Many felt that Wal-Mart sounded the death knell for not only employment class actions but also consumer, antitrust, and any other type of class actions where a defendant or its agents made subjective decisions. That, in fact, was the position of the District Court in Scott in dismissing the plaintiffs’ case and refusing to allow them to amend their complaint. The district court held that “[t]he Supreme Court made clear in Dukes that, as a matter of law, plaintiffs . . . cannot satisfy the Rule 23(a) commonality requirement . . . as a result of subjective decisions made at the local store levels.” Scott v. Family Dollar Stores, Inc.[3]
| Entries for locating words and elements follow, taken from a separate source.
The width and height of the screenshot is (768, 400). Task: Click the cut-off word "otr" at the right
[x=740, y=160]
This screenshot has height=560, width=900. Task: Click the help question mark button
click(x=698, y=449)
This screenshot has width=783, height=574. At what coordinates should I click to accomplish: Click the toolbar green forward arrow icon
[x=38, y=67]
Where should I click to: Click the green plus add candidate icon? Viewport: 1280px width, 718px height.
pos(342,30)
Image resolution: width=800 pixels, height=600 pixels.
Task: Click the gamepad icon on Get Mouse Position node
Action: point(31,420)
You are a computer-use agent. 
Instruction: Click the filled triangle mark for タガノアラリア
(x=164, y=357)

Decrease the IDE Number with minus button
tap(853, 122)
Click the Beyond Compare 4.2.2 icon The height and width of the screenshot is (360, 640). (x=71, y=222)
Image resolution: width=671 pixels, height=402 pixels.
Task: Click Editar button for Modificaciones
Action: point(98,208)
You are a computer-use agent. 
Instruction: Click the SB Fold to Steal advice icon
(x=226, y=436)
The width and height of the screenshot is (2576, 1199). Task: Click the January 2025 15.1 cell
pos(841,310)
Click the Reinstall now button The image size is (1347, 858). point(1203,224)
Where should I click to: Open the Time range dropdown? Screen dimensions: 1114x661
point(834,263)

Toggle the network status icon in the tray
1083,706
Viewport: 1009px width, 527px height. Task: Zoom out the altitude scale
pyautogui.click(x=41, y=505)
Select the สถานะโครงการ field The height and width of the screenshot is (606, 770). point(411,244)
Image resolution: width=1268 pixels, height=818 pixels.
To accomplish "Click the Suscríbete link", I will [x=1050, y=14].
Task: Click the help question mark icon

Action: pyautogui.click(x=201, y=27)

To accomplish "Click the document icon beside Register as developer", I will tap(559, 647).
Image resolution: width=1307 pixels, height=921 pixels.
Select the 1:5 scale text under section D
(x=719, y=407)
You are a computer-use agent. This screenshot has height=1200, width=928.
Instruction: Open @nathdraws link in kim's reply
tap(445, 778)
In Scott, the Fourth Circuit explicitly rejected this argument and held “Wal-Mart did not set out a per se rule against class certification where subjective decision-making or discretion is alleged.” The Fourth Circuit found that the district court was “clearly erroneous” by not allowing the complaint to be amended and then analyzed under Rule 23. The Fourth Circuit went further and noted that “Wal-Mart is limited to the exercise of discretion by lower-level employees, as opposed to upper-level, top-management personnel,” meaning that subjective decisions by upper-level management could be the basis for a class if tied to a company policy.[4] “Thus, to satisfy commonality, a plaintiff must demonstrate that the exercise of discretion is tied to a specific employment practice, and that the ‘subjective practice at issue affected the class in a uniform manner.’”[5] “To expound,” the Fourth Circuit pointed to, among other examples, Family Dollar’s “salary range policy [that] sets mandatory minimum and maximum pay for Store Managers,” but provides “exceptions above the range–granted by the corporate Vice Presidents– [that] are often granted more in favor of men[,]” such that, if the plaintiffs could show this to be true, the commonality requirement could be satisfied.[6]
What this means going forward, at least in the Mid-Atlantic region, is that when “discretionary decisions . . . are made by high-level corporate decision-makers with authority over a broad segment of [a defendant]’s employees,” Wal-Mart is likely not applicable and a class action has the possibility of going forward.[7]